Uniform within what range? How would you account for the discontinuities at the bounds of that range?iVenky said:That's what I am not sure of, if it would be normal or uniform.
BWV said:As ELO measures wins in zero sum games, ignoring draws and white vs black , the distribution of wins for identically skilled chess players would look like fair coin flips, so what is the distribution of ELOs for an infinite number of coin flippers?
What do mean by "it"? Define the random variable ( random vector?) that you are asking about.iVenky said:So you mean it would be a uniform distribution?
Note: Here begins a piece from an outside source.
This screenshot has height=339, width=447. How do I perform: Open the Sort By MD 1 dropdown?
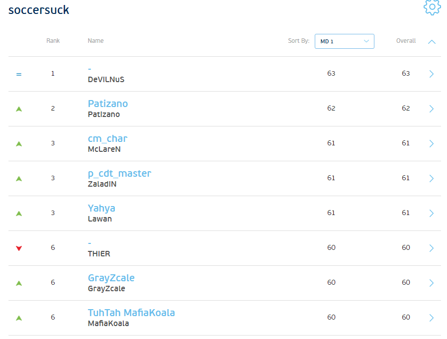click(x=344, y=41)
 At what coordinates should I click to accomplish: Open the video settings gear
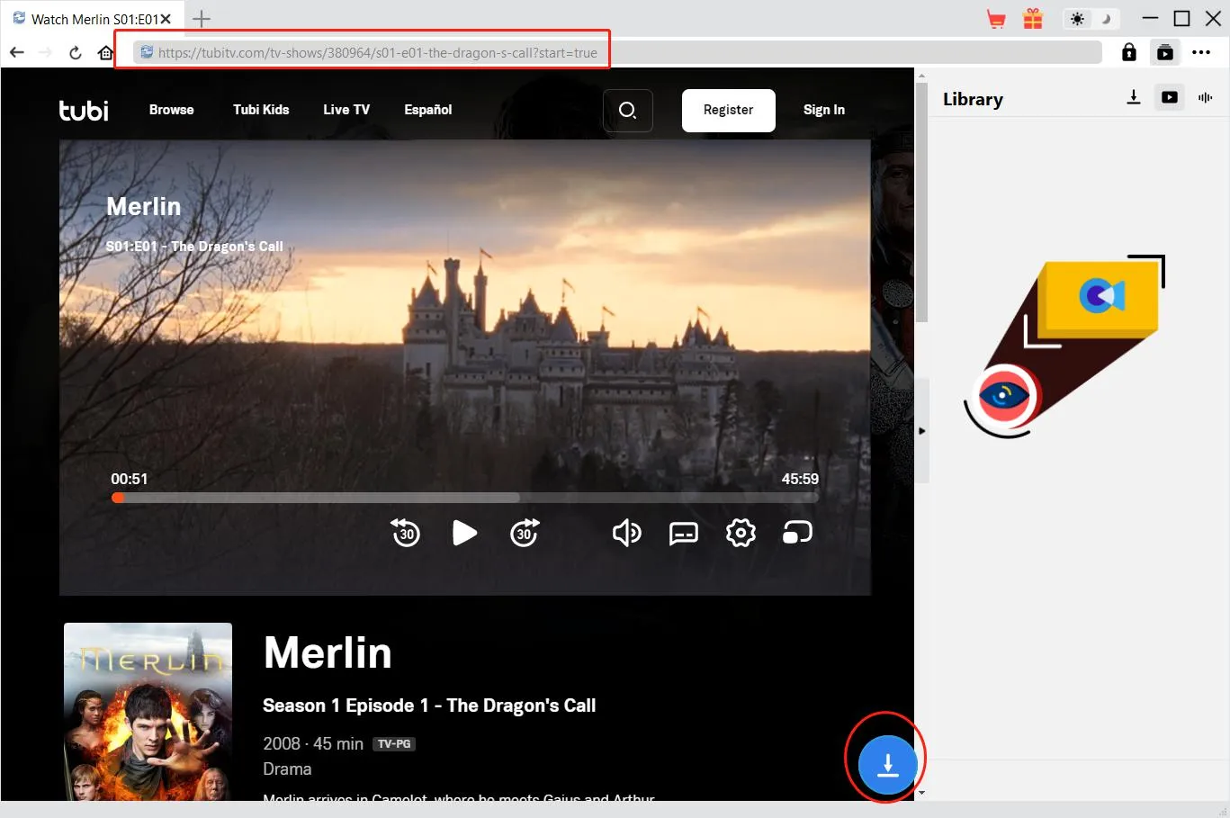(741, 533)
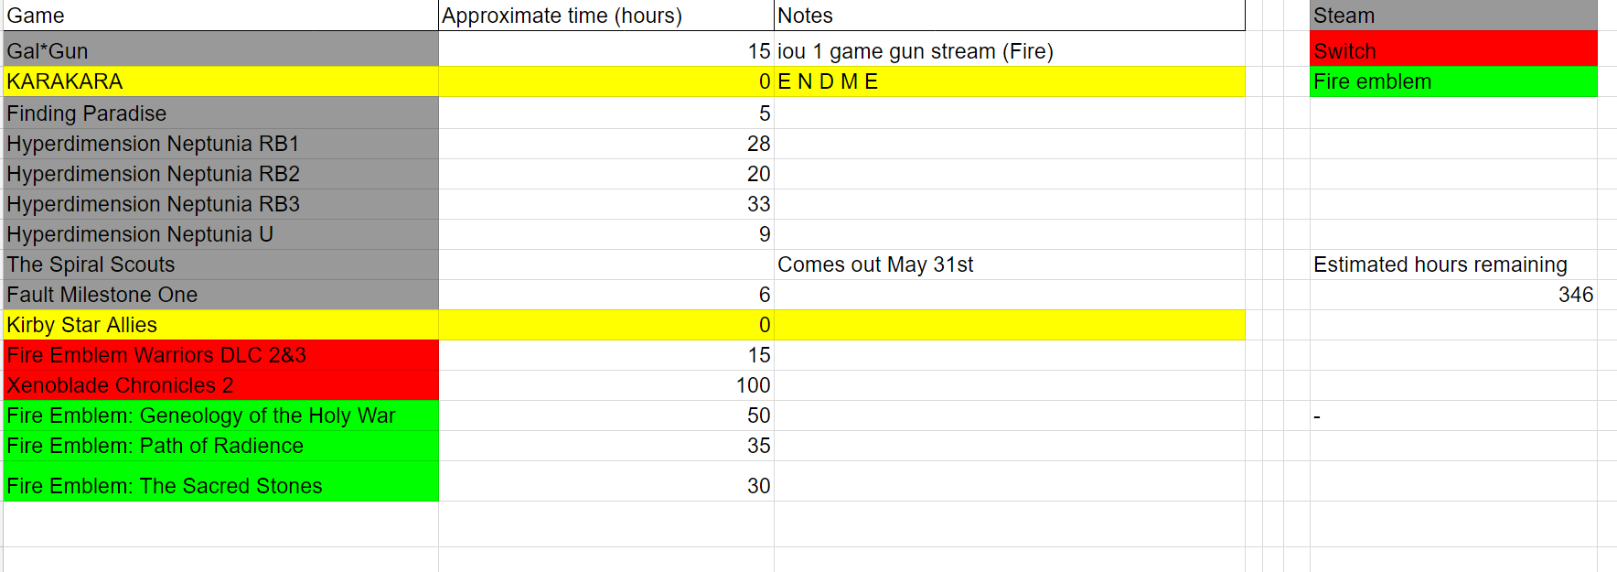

Stephen Tashi said:What do mean by "it"? Define the random variable ( random vector?) that you are asking about.
Are you asking about a vector representing the ratings of each machine as a sequence of round robin tournaments proceeds? A uniform distribution on such vectors would imply that a vector of ratings that were "highly unequal" would have the same probability as a vector of ratings that were all equal.
A PDF (probability density function) is a mathematical function that describes the likelihood of a specific outcome occurring in a random event. In the context of chess computers, the PDF represents the probability of a certain rating being achieved by a group of chess computers.
The PDF for a group of chess computers with the same rating is calculated using a statistical model that takes into account the individual ratings of each computer, as well as the distribution of ratings within the group. This model uses the Elo rating system, which is commonly used in chess to measure the relative skill levels of players.
Yes, the PDF can be used to make predictions about the performance of a group of chess computers with the same rating. However, it should be noted that the PDF is based on statistical probabilities and cannot account for unexpected factors that may affect the performance of the computers.
The PDF will become more narrow and peaked as the number of chess computers in the group increases. This is because with a larger sample size, the distribution of ratings within the group becomes more consistent and predictable.
Yes, there are limitations to using the PDF to analyze a group of chess computers with the same rating. The PDF is based on assumptions and may not accurately reflect the true performance of the computers. Additionally, it does not take into account external factors such as the quality of opponents or the specific strategies used by each computer.